*** Opening Supplied data ***

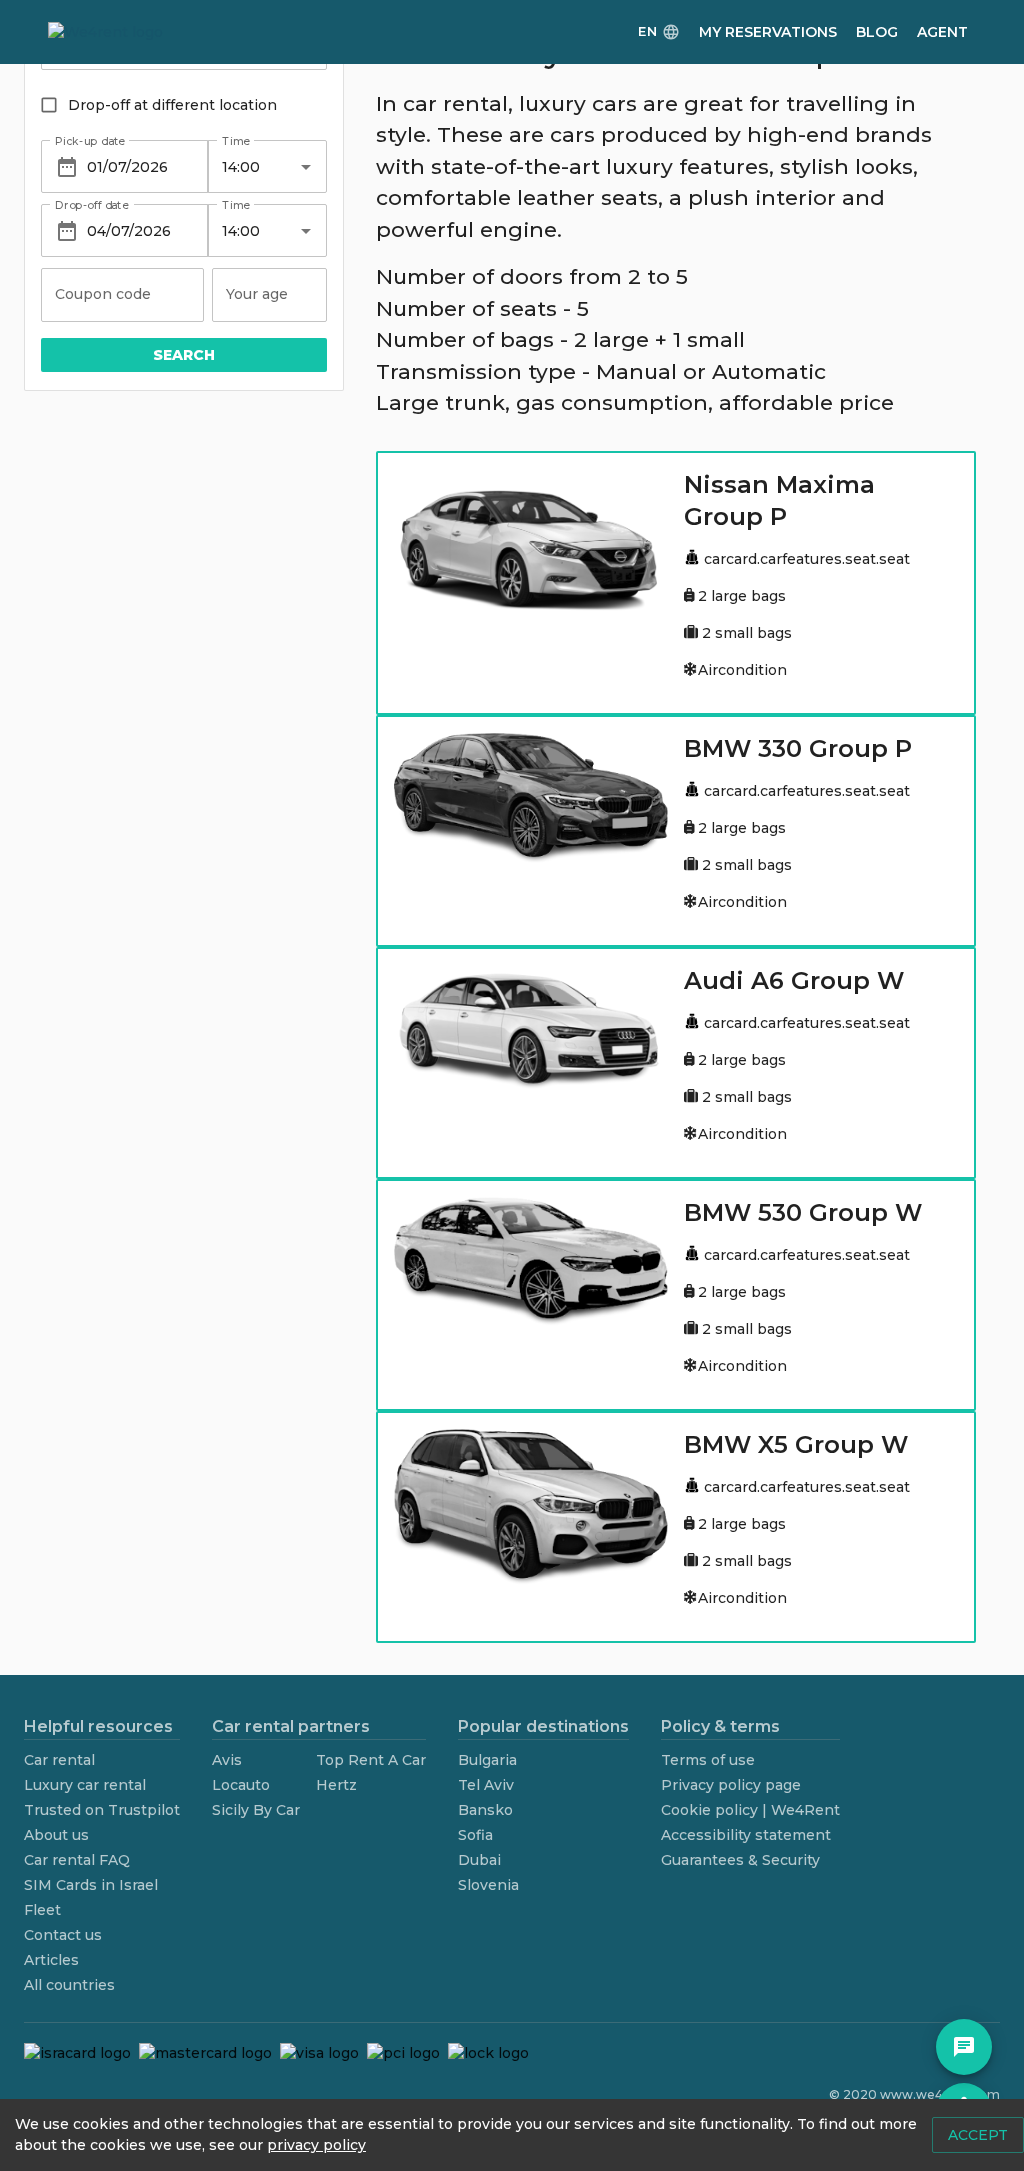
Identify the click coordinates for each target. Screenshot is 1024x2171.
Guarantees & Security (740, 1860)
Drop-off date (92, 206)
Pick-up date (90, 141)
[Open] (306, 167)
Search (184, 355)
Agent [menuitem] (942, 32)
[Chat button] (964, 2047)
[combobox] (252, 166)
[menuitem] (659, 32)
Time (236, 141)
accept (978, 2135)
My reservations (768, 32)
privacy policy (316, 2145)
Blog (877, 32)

*** Closing Supplied data ***

▶ Work order:
Would you set down the listing exactly, omitting pictures?

▶ Exercise output:
Identify the click coordinates for each target. Screenshot is 1024x2171.
Guarantees & Security (740, 1860)
Drop-off date (92, 206)
Pick-up date (90, 141)
[Open] (306, 167)
Search (184, 355)
Agent [menuitem] (942, 32)
[Chat button] (964, 2047)
[combobox] (252, 166)
[menuitem] (659, 32)
Time (236, 141)
accept (978, 2135)
My reservations (768, 32)
privacy policy (316, 2145)
Blog (877, 32)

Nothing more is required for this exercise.